IF TIMEPROMPTWAIT = 0
THEN the time of year is the value of EXE$GL_TODR + 10ms.
IF TIMEPROMPTWAIT < 0
THEN the user is prompted for the time and date and unable to proceed
until they enter time and date.
When booting a CD-ROM containing an OpenVMS VAX system, the system will
typically be deliberately configured prompt the user to input the time
- this is necessary in order to boot with the correct time.
If either TIMEPROMPTWAIT or SETTIME are set to zero, OpenVMS VAX will use the TOY clock to get the time of year, and the year will be fetched from the CD-ROM. The value of the year on the CD-ROM media (saved in the SYS.EXE image) will most likely be that of when the CD-ROM was made, and cannot be changed. Unless the current year happens to be the same year as that on the CD-ROM, most likely the year will be off. (Further, with the calculation of Leap Year also being dependent on the current year, there is a possibility that the date could be off too.)

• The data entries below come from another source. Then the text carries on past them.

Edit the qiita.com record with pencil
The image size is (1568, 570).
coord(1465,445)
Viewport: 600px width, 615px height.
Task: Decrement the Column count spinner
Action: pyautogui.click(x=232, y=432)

The system parameters SETTIME and TIMEPROMPTWAIT determine how the system time will be set.
- If SETTIME = 0 then EXE$INIT_HWCLOCK reads the hardware clock to set
the system time.
- IF TIMEPROMPTWAIT > 0
THEN the value of TIMEPROMPTWAIT determines how long the user is
prompted to enter the time and date. If time expires and no time
has been entered the system acts as if TIMEPROMPTWAIT = 0.
- IF TIMEPROMPTWAIT = 0
THEN the system time is calculated from the contents of
EXE$GQ_SAVED_HWCLOCK + 1.
- IF TIMEPROMPTWAIT < 0
THEN the user is prompted for the time and date and unable to
continue until the information is entered.
Unlike the VAX, the Alpha hardware clock tracks the full date and time,
not just the time of year. This means it is possible to boot from the
CD-ROM media without entering the time at the CD-ROM bootstrap. (This
provided that the time and date have been initialized, of course.)